Genomic analysis, immunomodulation and deep phenotyping of patients with nodding syndrome

Affiliations

Genomic analysis, immunomodulation and deep phenotyping of patients with nodding syndrome

Ariane Soldatos et al. Brain. .

Abstract

The aetiology of nodding syndrome remains unclear, and comprehensive genotyping and phenotyping data from patients remain sparse. Our objectives were to characterize the phenotype of patients with nodding syndrome, investigate potential contributors to disease aetiology, and evaluate response to immunotherapy. This cohort study investigated members of a single-family unit from Lamwo District, Uganda. The participants for this study were selected by the Ugandan Ministry of Health as representative for nodding syndrome and with a conducive family structure for genomic analyses. Of the eight family members who participated in the study at the National Institutes of Health (NIH) Clinical Center, three had nodding syndrome. The three affected patients were extensively evaluated with metagenomic sequencing for infectious pathogens, exome sequencing, spinal fluid immune analyses, neurometabolic and toxicology testing, continuous electroencephalography and neuroimaging. Five unaffected family members underwent a subset of testing for comparison. A distinctive interictal pattern of sleep-activated bursts of generalized and multifocal epileptiform discharges and slowing was observed in two patients. Brain imaging showed two patients had mild generalized cerebral atrophy, and both patients and unaffected family members had excessive metal deposition in the basal ganglia. Trace metal biochemical evaluation was normal. CSF was non-inflammatory and one patient had CSF-restricted oligoclonal bands. Onchocerca volvulus-specific antibodies were present in all patients and skin snips were negative for active onchocerciasis. Metagenomic sequencing of serum and CSF revealed hepatitis B virus in the serum of one patient. Vitamin B6 metabolites were borderline low in all family members and CSF pyridoxine metabolites were normal.
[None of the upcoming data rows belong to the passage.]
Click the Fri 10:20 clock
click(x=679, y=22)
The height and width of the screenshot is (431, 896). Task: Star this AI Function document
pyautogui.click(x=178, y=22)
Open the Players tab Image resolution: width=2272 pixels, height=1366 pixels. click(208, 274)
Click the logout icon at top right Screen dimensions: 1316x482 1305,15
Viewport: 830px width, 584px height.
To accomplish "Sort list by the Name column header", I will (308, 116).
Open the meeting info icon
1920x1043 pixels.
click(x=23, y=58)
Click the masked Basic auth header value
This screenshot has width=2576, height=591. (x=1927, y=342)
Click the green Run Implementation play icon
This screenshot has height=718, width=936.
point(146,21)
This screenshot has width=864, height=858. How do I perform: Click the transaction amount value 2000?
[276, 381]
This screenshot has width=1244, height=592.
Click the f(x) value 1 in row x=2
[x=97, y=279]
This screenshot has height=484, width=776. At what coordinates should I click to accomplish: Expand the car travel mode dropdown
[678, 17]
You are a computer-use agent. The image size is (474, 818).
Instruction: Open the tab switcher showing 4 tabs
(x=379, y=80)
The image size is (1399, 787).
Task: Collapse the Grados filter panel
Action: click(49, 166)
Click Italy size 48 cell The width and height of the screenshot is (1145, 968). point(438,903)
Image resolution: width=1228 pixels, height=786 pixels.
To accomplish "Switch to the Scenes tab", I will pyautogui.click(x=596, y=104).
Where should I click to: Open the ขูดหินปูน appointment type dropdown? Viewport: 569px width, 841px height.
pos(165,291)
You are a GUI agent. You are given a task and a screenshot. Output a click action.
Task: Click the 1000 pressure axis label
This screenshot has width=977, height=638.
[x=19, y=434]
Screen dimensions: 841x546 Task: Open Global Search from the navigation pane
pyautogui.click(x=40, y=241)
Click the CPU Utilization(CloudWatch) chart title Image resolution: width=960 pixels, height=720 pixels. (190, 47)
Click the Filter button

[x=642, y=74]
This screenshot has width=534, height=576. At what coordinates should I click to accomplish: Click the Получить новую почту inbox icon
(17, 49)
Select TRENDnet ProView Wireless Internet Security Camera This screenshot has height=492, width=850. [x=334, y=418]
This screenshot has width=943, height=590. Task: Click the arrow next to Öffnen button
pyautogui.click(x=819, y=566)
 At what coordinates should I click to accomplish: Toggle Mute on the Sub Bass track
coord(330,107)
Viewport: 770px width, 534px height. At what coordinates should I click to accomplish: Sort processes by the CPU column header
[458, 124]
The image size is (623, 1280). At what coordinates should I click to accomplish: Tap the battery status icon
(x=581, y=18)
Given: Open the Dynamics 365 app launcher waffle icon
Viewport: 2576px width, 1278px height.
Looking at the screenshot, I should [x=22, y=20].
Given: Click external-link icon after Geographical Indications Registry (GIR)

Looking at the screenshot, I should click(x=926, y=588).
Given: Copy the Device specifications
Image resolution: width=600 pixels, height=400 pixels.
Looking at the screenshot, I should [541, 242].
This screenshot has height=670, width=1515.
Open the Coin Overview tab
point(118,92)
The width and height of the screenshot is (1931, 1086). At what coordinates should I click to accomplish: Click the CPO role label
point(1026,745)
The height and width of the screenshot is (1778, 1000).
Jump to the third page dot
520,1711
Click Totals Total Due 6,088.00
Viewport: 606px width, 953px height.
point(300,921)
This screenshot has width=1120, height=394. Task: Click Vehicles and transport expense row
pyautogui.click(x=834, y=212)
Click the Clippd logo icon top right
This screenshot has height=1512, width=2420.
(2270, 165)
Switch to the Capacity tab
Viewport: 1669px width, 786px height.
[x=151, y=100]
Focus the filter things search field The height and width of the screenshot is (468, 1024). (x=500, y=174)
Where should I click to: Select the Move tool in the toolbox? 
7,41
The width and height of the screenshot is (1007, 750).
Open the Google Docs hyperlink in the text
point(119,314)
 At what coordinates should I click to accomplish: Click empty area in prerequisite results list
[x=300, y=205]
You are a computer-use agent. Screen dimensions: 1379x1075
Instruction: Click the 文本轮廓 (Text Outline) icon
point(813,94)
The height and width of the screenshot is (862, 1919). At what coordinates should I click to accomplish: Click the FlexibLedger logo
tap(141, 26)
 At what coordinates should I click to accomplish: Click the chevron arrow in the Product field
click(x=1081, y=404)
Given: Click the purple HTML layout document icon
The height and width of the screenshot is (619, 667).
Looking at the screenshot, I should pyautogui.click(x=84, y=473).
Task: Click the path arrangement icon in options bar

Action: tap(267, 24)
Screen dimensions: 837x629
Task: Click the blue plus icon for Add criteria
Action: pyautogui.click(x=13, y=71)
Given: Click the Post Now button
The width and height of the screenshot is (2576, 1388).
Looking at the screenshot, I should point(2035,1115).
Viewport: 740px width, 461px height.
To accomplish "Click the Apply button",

Mitochondrial DNA testing was normal. Exome sequencing did not identify potentially causal candidate gene variants. Nodding syndrome is characterized by a distinctive pattern of sleep-activated epileptiform activity. The associated growth stunting may be due to hypothalamic dysfunction. Extensive testing years after disease onset did not clarify a causal aetiology. A trial of immunomodulation (plasmapheresis in two patients and intravenous immunoglobulin in one patient) was given without short-term effect, but longer-term follow-up was not possible to fully assess any benefit of this intervention.

Keywords: autoimmune; epilepsy; genetic; global health; infectious.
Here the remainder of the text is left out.